То, что выбор пал на этого человека, уже в течение ряда лет жившего апатично и роскошно, в свое удовольствие, не может не удивить сегодняшнего наблюдателя — ведь мы предпринимали последнюю попытку мобилизовать все наши силы! Но Геринг не всегда бывал таким, и репутация человека, хотя и склонного к мерам принуждения, но энергичного и умного, каким он был во времена разработки четырехлетки или создания люфтваффе, еще сохранялась. Я не считал исключенным, что, почувствовав вкус к идее, он мог бы вновь отчасти обрести свою прежнюю, не знающую удержу кипучесть. А если — и нет, то такой орган, как Имперский совет по делам обороны все равно может стать тем инструментом, который принял бы радикальные постановления и решения.

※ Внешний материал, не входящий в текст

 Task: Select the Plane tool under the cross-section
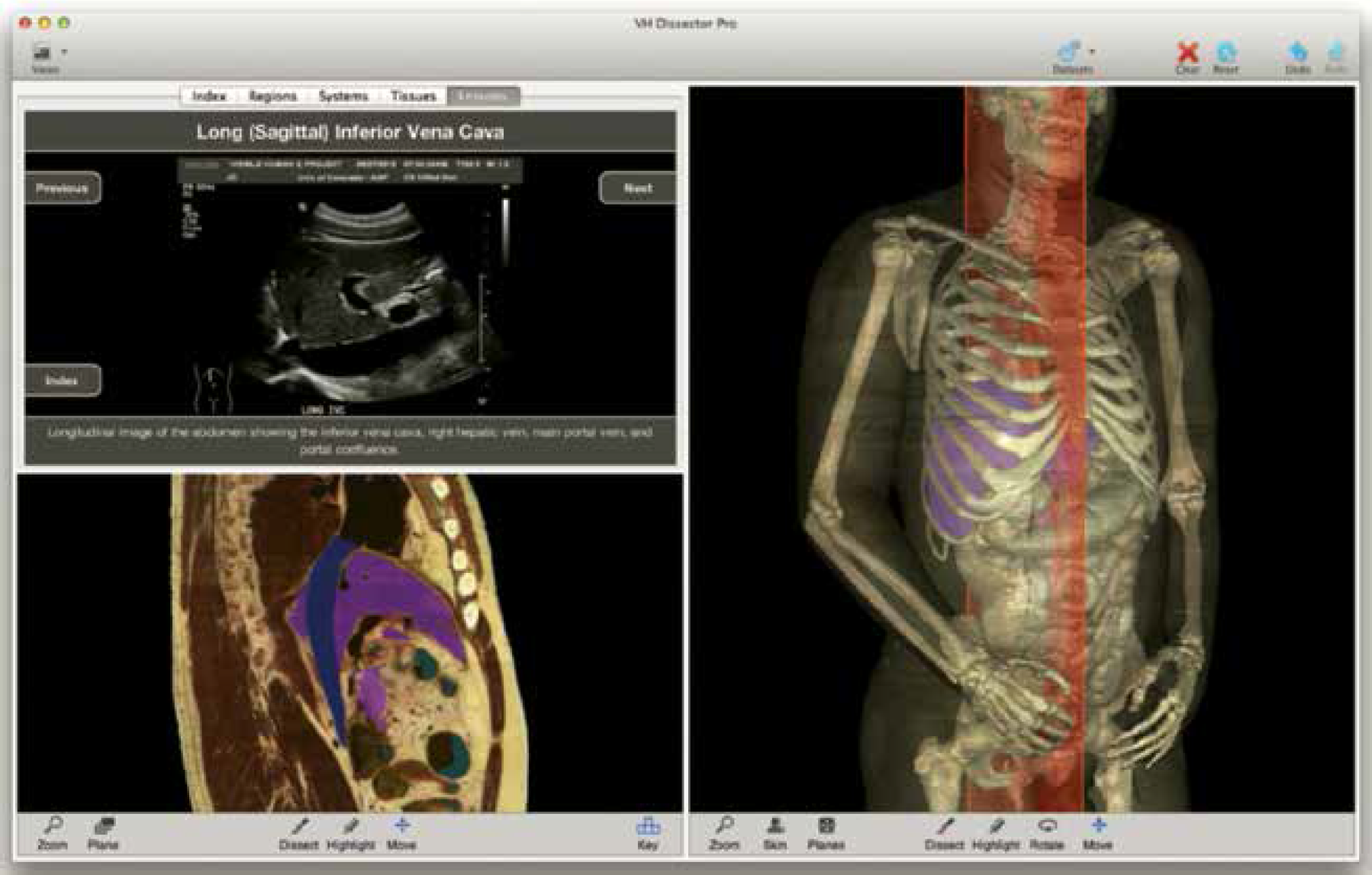(103, 832)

Оглядываясь назад, только сейчас я понимаю, что оттеснение от власти Бормана и Ламмерса вряд ли что-либо изменило бы в ходе вещей. Потому что курс, который мы хотели провести, не мог воплотиться в жизнь свержением секретарей Гитлера, а только и исключительно — через оппозицию ему самому. Но это было абсолютно вне мыслимого для нас. Вместо этого мы, скорее всего, удайся нам восстановить наши личные позиции, которым угрожал Борман, были бы снова готовы поддерживать Гитлера в его тупиковой политике и, вероятно, — с еще большим рвением, чем это происходило при Ламмерсе, на наш взгляд, слишком осторожничающем, и при Бормане, погрязшем в интригах. Нам представлялись важными минимальные индивидуальные нюансы, это происходило оттого, что все мы вращались в изолированном тесном мирке.
Это было первый раз, когда я вышел из своей резервной позиции спеца, чтобы включиться в политику. Я всегда старательно этого избегал, но теперь, когда этот шаг был сделан, то произошло это не без определенной внутренней логики. Было бы заблуждением полагать, что я мог сосредоточиться исключительно на профессиональных задачах. В авторитарной системе, если ты хочешь удержаться в руководящей группе, неумолимо вовлекаешься в политическую борьбу за рычаги власти.
Геринг надолго засел в своей летней резиденции в Оберзальцберге. Как я узнал от Мильха, разобиженный тяжкими упреками Гитлера за руководство люфтваффе, он удалился в длительный отпуск. Он сразу же согласился принять меня на следующий же день, 28 февраля 1943 г.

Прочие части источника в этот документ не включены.